Citing evidence that core body temperatures reach lethal levels under sustained periods of ‘wet-bulb globe temperatures’ above ~35°C, and that lower temperatures than this can harm health, the report’s authors highlight the very real problems we face in terms of reduced capacity for work, as well as the risks to health and survival. Interestingly, key stages in the production of many staple crops also have maximum thresholds of approximately 35°C.
Such thresholds are highly concerning with regards to their potential impacts on human health. The IPCC report states, “The existence of critical climatic thresholds and evidence of non-linear responses of staple crop yields to temperature and rainfall thus suggest that there may be a threshold of global warming beyond which current agricultural practices can no longer support large human civilizations, and the impacts on malnourishment and undernutrition described in Section 11.6.1 will become much more severe.” While acknowledging that current models are inadequate in their ability to forecast such non-linear effects, the authors estimate that the risk to global food security “becomes very severe under an increase of 4-6°C or higher in global mean temperature.”
Without urgent action to curb emissions, we are well on track to warming of this magnitude. Should the RCP8.5 scenario become reality, we will see an average rise in global mean temperatures of 3.4°C by 2100 and 6.2°C by 2200, relative to the period from 1861 to 1960.
At the same time, tackling climate change could be very good for health. Though the WGII report focuses primarily on impacts, vulnerability and adaptation to climate change, health “co-benefits” – activities that both improve health and help to mitigate climate change – are a key part of the narrative around climate change and heath. They include, for example, investment in cleaner energy and active travel infrastructure, which reduces air pollution-related illness and mortality while increasing physical activity in the case of walking or cycling. Other examples include home insulation, which prevents cold deaths and wasted energy, and the replacement of inefficient, polluting cookstoves with cleaner alternatives.
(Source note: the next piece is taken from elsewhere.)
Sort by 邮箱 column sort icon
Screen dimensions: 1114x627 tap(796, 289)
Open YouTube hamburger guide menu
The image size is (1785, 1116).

These impacts, risks and opportunities are the reasons why health professionals from countless countries around the world, and their representative bodies, believe they have a duty to speak out about the risks that inaction on climate change poses to health, and the health co-benefits of mitigation. Several public declarations , by the GCHA and its many member organizations have highlighted the magnitude of the risks, their inequitable distribution, and the major health improvements that climate change action could bring about.
The Global Climate and Health Alliance was formed in Durban in 2011, following the inaugural Climate and Health summit, which took place during the 17th session of the Conference of the Parties (COP 17) to the UNFCCC. The Alliance consists of health organizations from around the world and aims to tackle climate change and to protect and promote public health.